It’s been a slow start to the new year for me personally. But it’s OK to take your time. The calendar start to the year is sort of arbitrary anyway. And you can restart, start new things, “get back on track” whenever you want, whenever you need to.
Keep in mind that the days are getting longer.
Love is an act of resistance
We live under the governance of systems that idolize control over everything — including the planet — by small groups of elites. For centuries, these small dominant cliques did everything to make power work in their favor: they excluded whole groups of people based on their race, ethnicity, sex and gender identity, and other characteristics, from access to resources, and resorted to violence to keep this status quo with them at the top.
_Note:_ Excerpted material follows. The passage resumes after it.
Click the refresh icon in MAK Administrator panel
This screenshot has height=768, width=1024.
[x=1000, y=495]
A dangerous concoction of patriarchy, racism and neoliberalism is at the heart of this system that has become our collective reality. In addition to our economic and political systems, it’s penetrated so deeply in our culture that it changed our worldview reinforcing its own narrative in the very things that make us human. . . . True love, radical love, is so powerful that it can dismantle a system whose only motivation is the accumulation of wealth and power.
In the USA in particular, it’s been a dark start to the new year—politically and socially. Anyone with sense, intelligence, awareness, and empathy can see how bad things are and will get—much worse and darker, even, than the first time DT was in power. This goes for the climate and public health as well as culturally, economically, and more. The steady march to the Right, into darkness—making people and the environment less safe, less stable, less equitable.
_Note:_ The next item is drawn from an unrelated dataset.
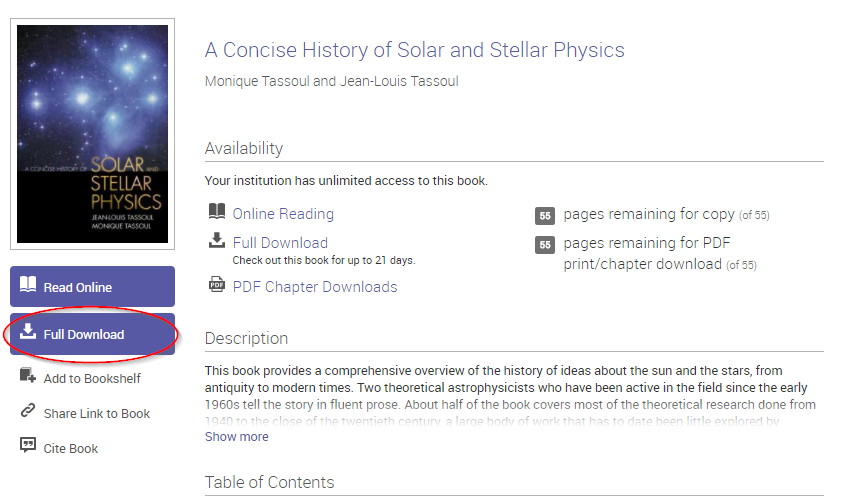Click the download icon beside Full Download link

[217, 240]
One of the most salient things that I’ve been struck by, as the far-right movement has gained power and the country becomes increasingly fascist, is what I see as this movement’s potentially defining feature: its sociopathic lack of empathy. It’s every man for himself. And every animal, every ecosystem.
But when one person—or animal or ecosystem—suffers, we all suffer. And saying NO to this, in whatever ways we can, is an act of resistance.
Caring for our friends and family members and neighbors—showing them we care, doing what we can—is an act of resistance.
Love is an act of resistance. Joy is an act of resistance.
We can—and must—organize. We can and must find—and make—space for joy and connection. Fear—of what will come or that we can’t affect change—and apathy and pessimism—waiting it out, putting our heads in the sand—are what fuels this kind of darkness. The individuals behind this movement—and yes, there are particular people who benefit (corrupt politicians, tech billionaires, gas, oil, and healthcare industry execs, and so on)—want us to be separate and to feel afraid and powerless; it makes it easier to control us while they pillage. But we’re not powerless.
And when I say we must make space for joy, I don’t just mean “find ‘pockets’ of joy” or take what you can get, “just try and get through the next four years” or focus on “self-care” in the sense that that term is used now. Taking care of yourself is obviously paramount, and sometimes small things are what you can reach for and implement in a moment—lighting a candle, taking a bath, walking outside for 30 minutes, etc. But I mean radically making space for joy and connection, saying NO I will not submit, saying YES I love other people and we are together in this, even if (even though) we have monumental challenges ahead of and all around us.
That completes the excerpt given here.